Parmi les victimes, au moins 15 personnes de nationalité étrangère a annoncé le ministre des Affaires étrangères, Jean-Marc Ayrault.

La Belgique a annoncé qu’un ressortissant belge au moins aurait été tué dans l’attaque. Israël a aussi affirmé qu’une des ses ressortissantes a été blessée et qu’une deuxième était portée disparue.

Au moins trois Jordaniens et deux Tunisiens font partie des 39 tués dans l’attaque, lors de laquelle de nombreux ressortissants de pays arabes ont également été blessés, selon les autorités.

La ministre turque de la Famille, Fatma Betül Sayan Kaya, a affirmé que des ressortissants de l’Arabie saoudite, du Maroc, du Liban et de Libye, figuraient parmi les victimes, sans donner de précision sur leur nombre.

«Les recherches pour retrouver le terroriste sont toujours en cours. J’espère qu’il va être rapidement capturé», a indiqué dimanche matin le ministre turc de l’Intérieur Süleyman Soylu, parlant d’une «attaque terroriste».

Selon lui, les premiers éléments de l’enquête ont révélé que l’assaillant avait dissimulé le fusil qu’il a utilisé pour perpétrer le carnage sous un manteau et aurait quitté les lieux en portant des habits différents. L’attaque n’a pas été revendiquée dans l’immédiat.

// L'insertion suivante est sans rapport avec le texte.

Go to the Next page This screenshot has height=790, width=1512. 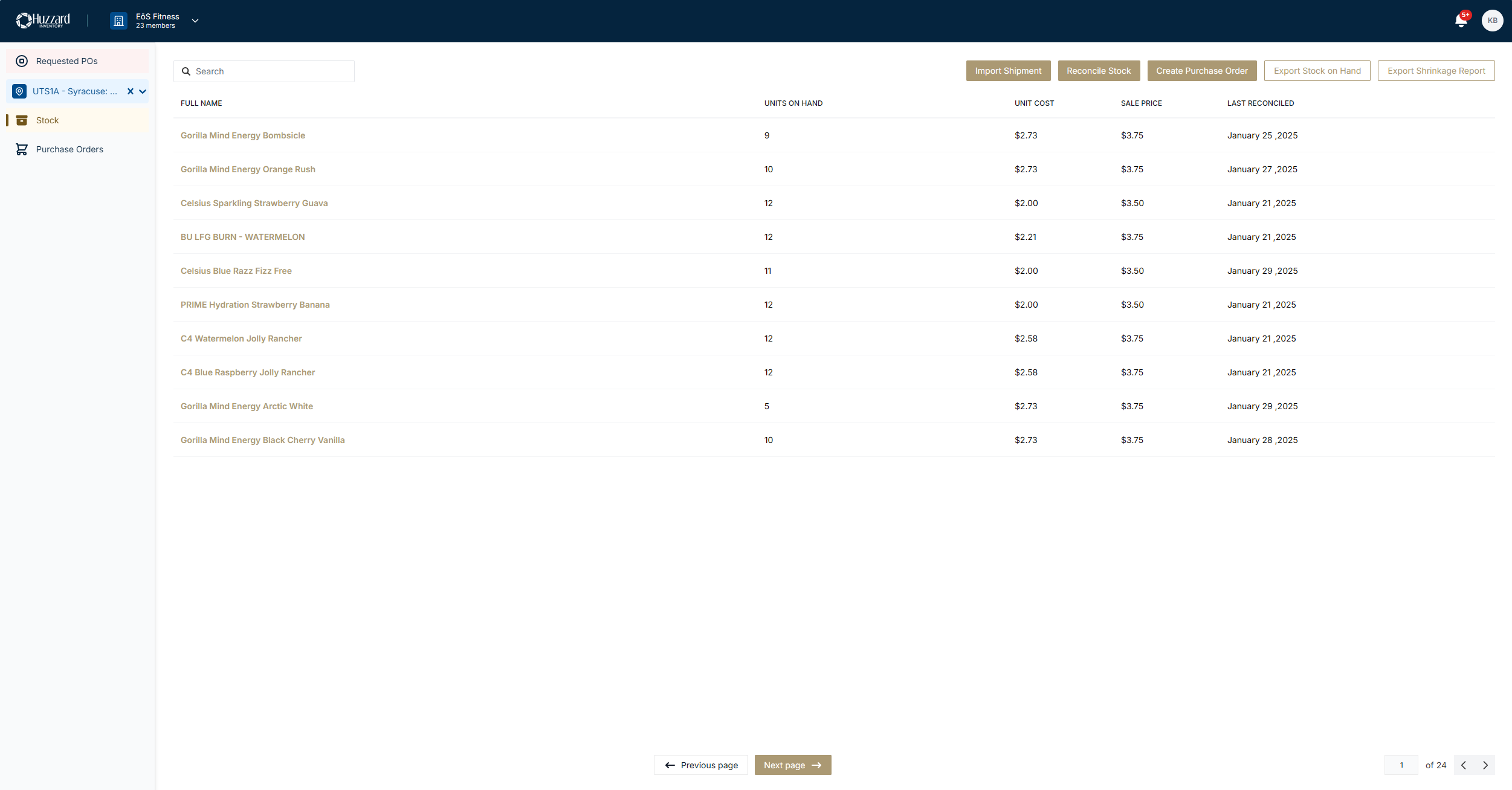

L’assaillant a ouvert le feu sur la foule à 01H15 dimanche dans la discothèque où 700 à 800 personnes fêtaient le passage à l’année 2017. Nombre d’entre elles ont plongé dans les eaux glacées du Bosphore pour échapper à la mort, selon les médias turcs.

Le tireur a abattu un policier et un civil qui se trouvaient devant cette boite de nuit prisée des touristes étrangers, avant de s’engouffrer à l’intérieur et de commettre un carnage, a précisé le gouverneur de la ville Vasip Sahin. «D’une façon sauvage et impitoyable, il a mitraillé des personnes qui étaient simplement venues célébrer le Nouvel An», a-t-il ajouté.
Le parquet de Paris a annoncé dimanche l’ouverture d’une enquête au lendemain de l’attentat. L’enquête, confiée à la Sdat (Sous-direction antiterroriste) et à la Direction générale de la sécurité intérieure (DGSI), ouverte pour assassinats et tentatives d’assassinats en relation avec une entreprise terroriste, est classique du fait de la présence de ressortissants français parmi les victimes.

Dans la nuit du 31 décembre, alors que la Turquie basculait en 2017, un homme déguisé en père Noël a pénétré dans la discothèque le Reina avant de tirer sur la foule avec son fusil d’assaut. En fuite, il est activement recherché par les forces de l’ordre. Pour l’heure, l’attentat n’a pas été revendiqué.

Le président turc Recep Tayyip Erdogan a réaffirmé dimanche sa détermination à éradiquer les menaces qui pèsent sur la Turquie, après la tuerie qui a fait au moins 39 morts dans une boîte de nuit d’Istanbul. Selon lui, l’attaque visait à «semer le chaos» dans le pays.

«En tant que nation, nous combattrons jusqu’au bout non seulement les attaques armées de groupes terroristes et les forces derrière eux, mais aussi leurs attaques économiques, politiques et sociales», écrit M. Erdogan dans un communiqué. Il appelle la nation turque à rester unie face à ces attaques.

Les terroristes «tentent de semer le chaos, de démoraliser notre peuple et de déstabiliser notre pays par ces attaques abominables qui visent des civils. Nous conserverons notre sang froid, resterons encore plus unis et ne céderons pas de terrain à ces jeux malsains», ajoute le président turc.